The sampling clock generator may comprise: a phase-locked loop for generating a dot clock which has the same frequency as the sampling frequency of the pixel-data-sampling circuit and is synchronized with the horizontal synchronization signal; and a delay circuit for delaying the dot clock to output a plurality of sampling clocks which are delayed from the dot clock by delay times different from each other.
The detector may comprise: a comparator for comparing a voltage of the video signal with a threshold voltage to output a binarized video signal; a plurality of counters, each for counting the number of sampling edges of the corresponding sampling clock from a positive edge of the horizontal synchronization signal to a positive edge of the binarized video signal; and a determiner for determining the worst sampling clock by examining the number of sample edges counted by each counter.
The detector may comprise: a comparator for comparing a voltage of the video signal with a threshold voltage to output a binarized video signal; a plurality of counters, each for counting the number of sampling edges of the corresponding sampling clock from a positive edge of the horizontal synchronization signal to a negative edge of the binarized video signal; and a determiner for determining the worst sampling clock by examining the number of sample edges counted by each counter.
The detector may comprise: a comparator for comparing a voltage of the video signal with a threshold voltage to output a binarized video signal; a plurality of counters, each for counting the number of sampling edges of the corresponding sampling clock from a negative edge of the horizontal synchronization signal to a positive edge of the binarized video signal; and a determiner for determining the worst sampling clock by examining the number of sample edges counted by each counter.
The detector may comprise: a comparator for comparing a voltage of the video signal with a threshold voltage to output a binarized video signal; a plurality of counters, each for counting the number of sampling edges of the corresponding sampling clock from a negative edge of the horizontal synchronization signal to a negative edge of the binarized video signal; and a determiner for determining the worst sampling clock by examining the number of sample edges counted by each counter.

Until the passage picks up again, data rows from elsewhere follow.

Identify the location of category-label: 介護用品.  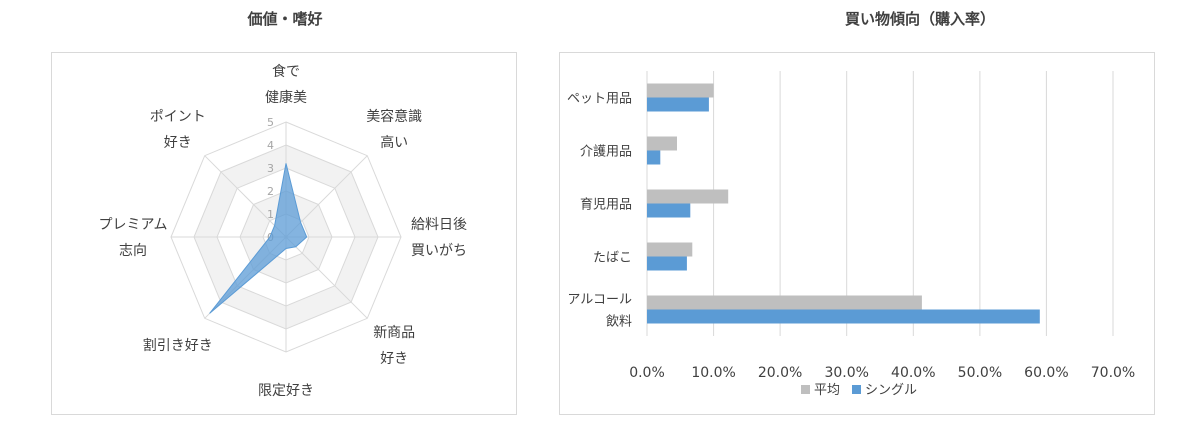
(606, 152).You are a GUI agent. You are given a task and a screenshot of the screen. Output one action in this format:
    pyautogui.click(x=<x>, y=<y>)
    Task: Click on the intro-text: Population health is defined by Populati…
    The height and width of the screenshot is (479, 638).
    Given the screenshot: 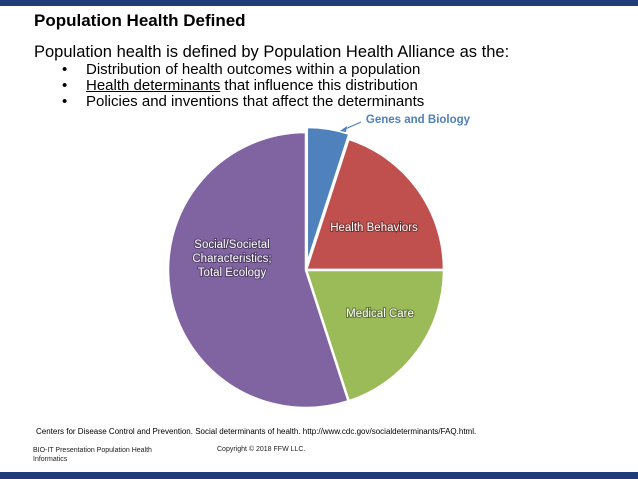 What is the action you would take?
    pyautogui.click(x=272, y=52)
    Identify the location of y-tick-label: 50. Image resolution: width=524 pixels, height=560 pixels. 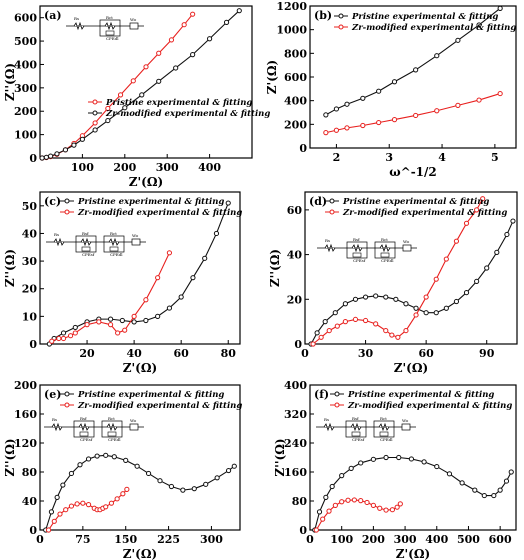
(30, 206).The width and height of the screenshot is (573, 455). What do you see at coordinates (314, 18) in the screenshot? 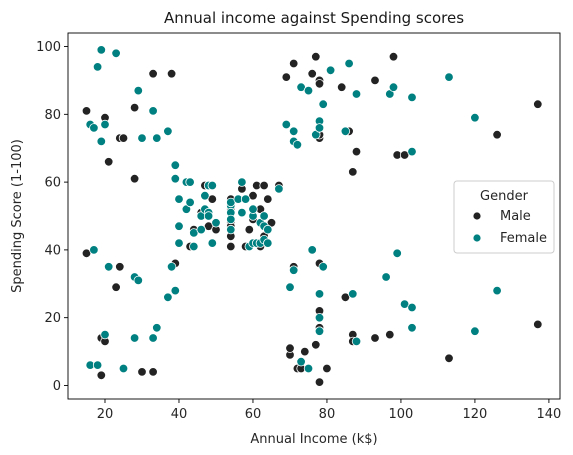
I see `chart-title: Annual income against Spending scores` at bounding box center [314, 18].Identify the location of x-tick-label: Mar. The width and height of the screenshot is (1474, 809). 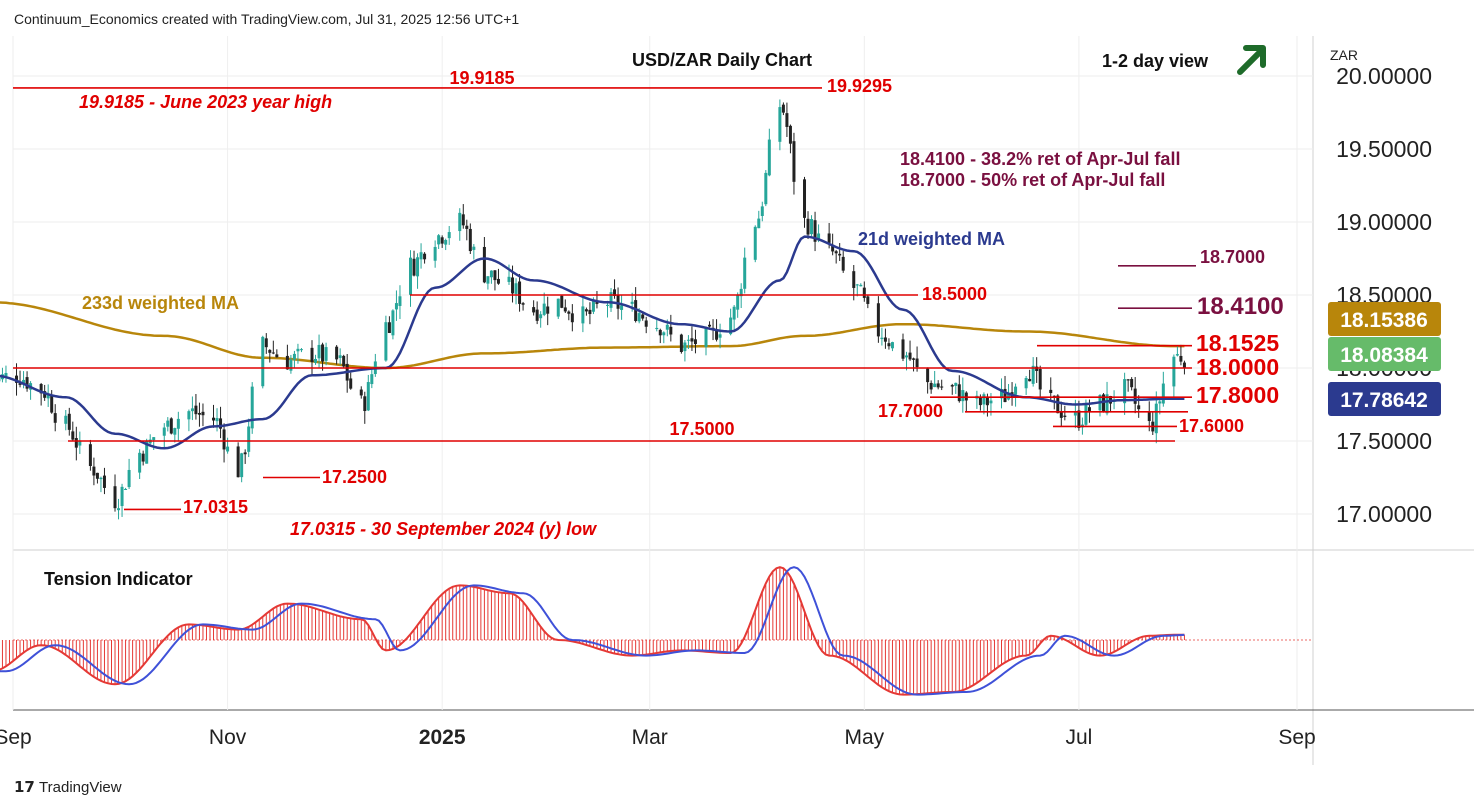
(650, 738).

The determiner may determine the worst sampling clock by detecting a delay of a sampling clock when the number of sampling edges is decremented by one while the examined counter is shifted from the counter of a shorter delay time to the counter of a longer delay time.

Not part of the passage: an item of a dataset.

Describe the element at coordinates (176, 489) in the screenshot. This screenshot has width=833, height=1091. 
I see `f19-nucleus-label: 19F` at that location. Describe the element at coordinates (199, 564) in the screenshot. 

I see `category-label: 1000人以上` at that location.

The determiner may determine the worst sampling clock by detecting a delay of a sampling clock when the number of sampling edges is decremented by one while the examined counter is shifted from the counter of a longer delay time to the counter of a shorter delay time.
According to a third aspect of the present invention, there is provided a display apparatus, comprising: the above circuit for generating a sampling clock; a picture-data-sampling circuit for sampling a video signal with the sampling clock generated by the circuit for generating a sampling clock; a video signal processor for processing a sampled video signal; a driver for generating a drive signal on the basis of a vertical synchronization signal and a horizontal synchronization signal; and a display for displaying a picture on the basis of said sampled video signal by using said drive signal.
The display may be a liquid crystal display panel.